DIY Punya 420 Ribu UKM, Gekrafs Dorong Ekosistem Industri Kreatif Musyawarah Wilayah II Gekrafs DIY 2026 di PDIN, Jogja, pada Kamis (5/3/2026). - Harian Jogja - Ariq Fajar Hidayat

Harianjogja.com, JOGJA— Gerakan Ekonomi Kreatif Nasional (Gekrafs) DIY berupaya membangun kembali ekosistem industri kreatif di Daerah Istimewa Yogyakarta. Upaya tersebut difokuskan pada pengembangan generasi muda serta penguatan berbagai subsektor ekonomi kreatif.

Ketua Gekrafs DIY, Sarah Azzahra, mengatakan DIY memiliki potensi besar di sektor ekonomi kreatif karena dikenal sebagai kota pelajar sekaligus kota kreatif. Menurutnya, potensi tersebut perlu dikelola melalui ekosistem yang lebih terstruktur agar mampu melahirkan lebih banyak pelaku usaha kreatif.
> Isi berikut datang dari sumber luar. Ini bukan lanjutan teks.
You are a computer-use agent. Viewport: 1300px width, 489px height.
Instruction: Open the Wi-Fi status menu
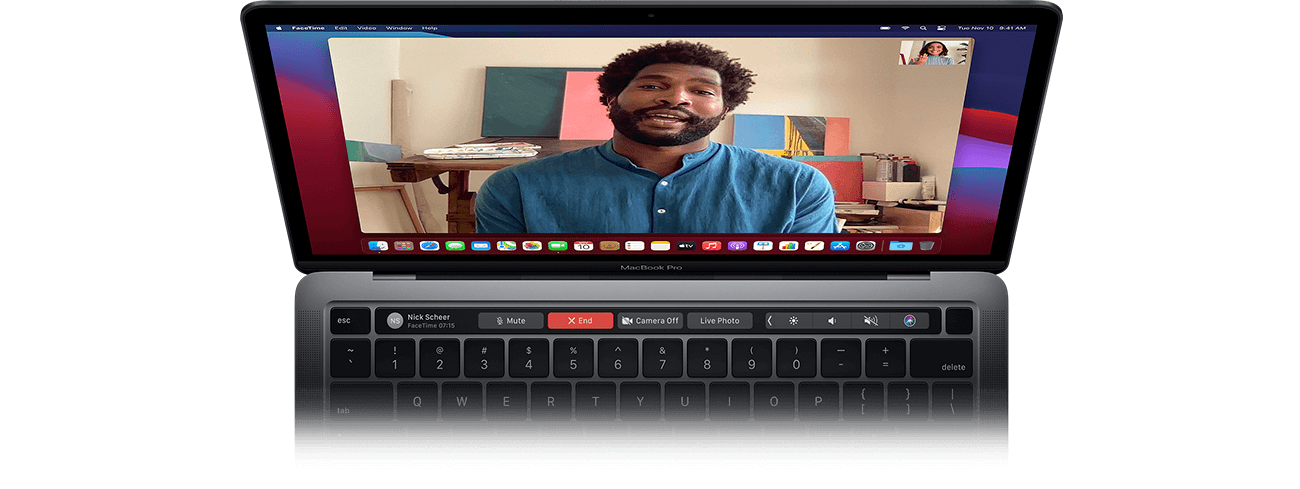click(905, 28)
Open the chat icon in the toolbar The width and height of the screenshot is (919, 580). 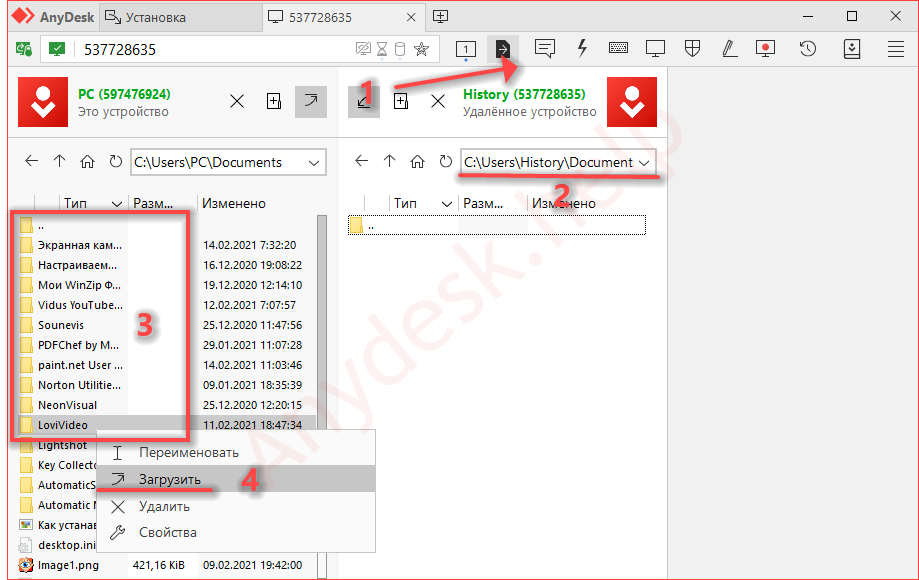[544, 48]
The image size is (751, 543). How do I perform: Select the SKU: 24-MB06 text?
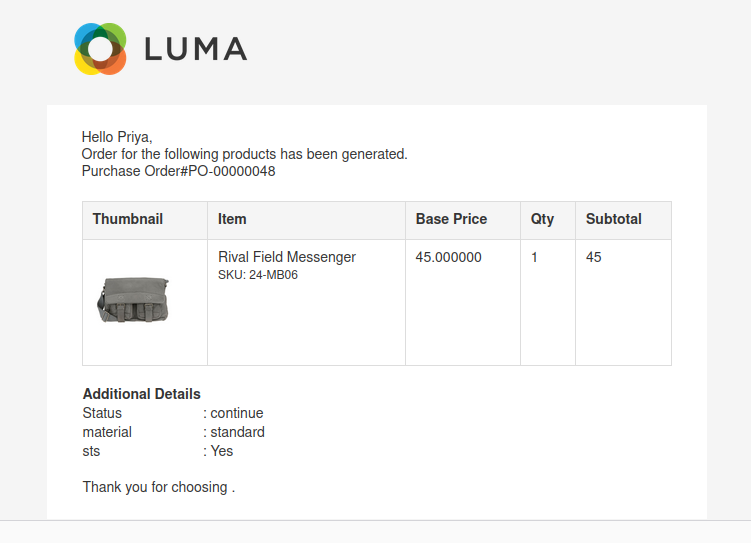pos(258,275)
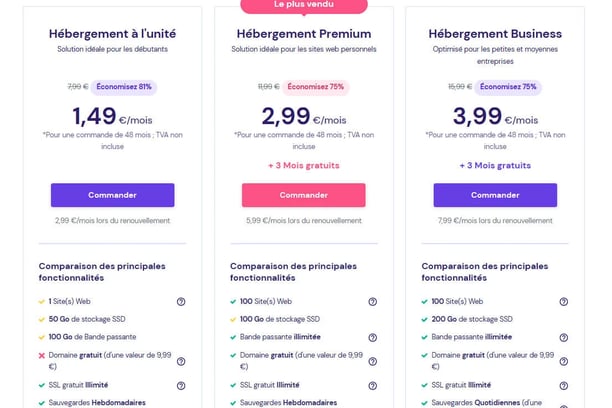Viewport: 612px width, 408px height.
Task: Click the Le plus vendu banner
Action: pos(304,5)
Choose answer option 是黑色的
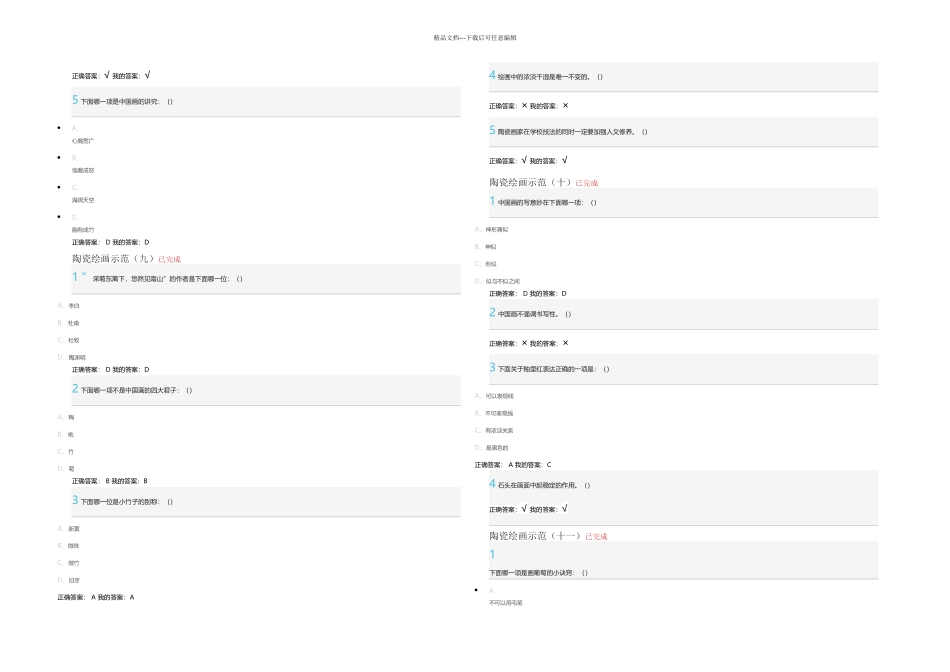This screenshot has height=672, width=950. [497, 447]
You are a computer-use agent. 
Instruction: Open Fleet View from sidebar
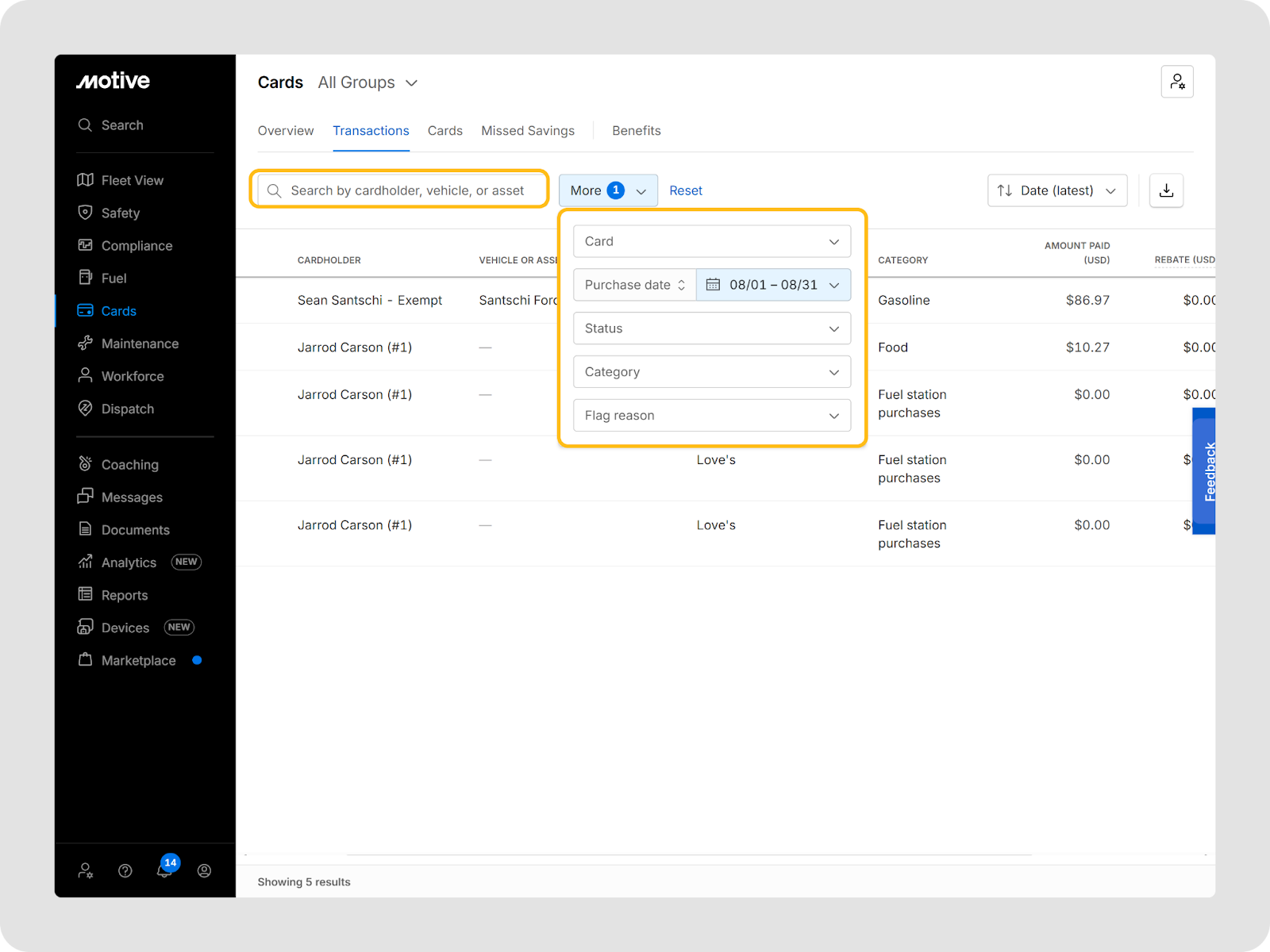tap(132, 180)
“Karena Gekrafs sendiri sudah cukup lama nonaktif, harapannya di periode 2026 hingga 2029 ini bisa kembali berkiprah di Yogyakarta. DIY ini kota kreatif yang banyak industri kreatifnya, jadi kita harus membangun ekosistem yang lebih baik bagi para pelaku industri kreatif,” ujarnya saat Musyawarah Wilayah Gekrafs DIY, Kamis (5/3/2026).

Ia menuturkan program kerja yang disiapkan akan banyak berkaitan dengan penguatan sektor kebudayaan dan pariwisata yang selama ini menjadi kekuatan utama DIY. Program tersebut juga dirancang melalui kolaborasi dengan berbagai pihak.

“Programnya kami fokus pada kebudayaan dan pariwisata di Kota Jogja. Kami juga akan berkolaborasi dengan duta budaya, duta bahasa, hingga Dimas Diajeng di masing-masing daerah agar bisa menghasilkan pelaku ekonomi yang bermanfaat bagi Yogyakarta,” katanya.

Sarah menjelaskan organisasi tersebut juga akan membangun kepengurusan yang mewakili seluruh subsektor ekonomi kreatif. Hal ini penting agar setiap subsektor memiliki program pengembangan yang lebih spesifik.

“Ekonomi kreatif memiliki 17 subsektor dan kami ingin setiap bidang itu ada pengurusnya. Harapannya masing-masing bidang bisa menjalankan program sesuai sektor yang mereka tangani,” ujarnya.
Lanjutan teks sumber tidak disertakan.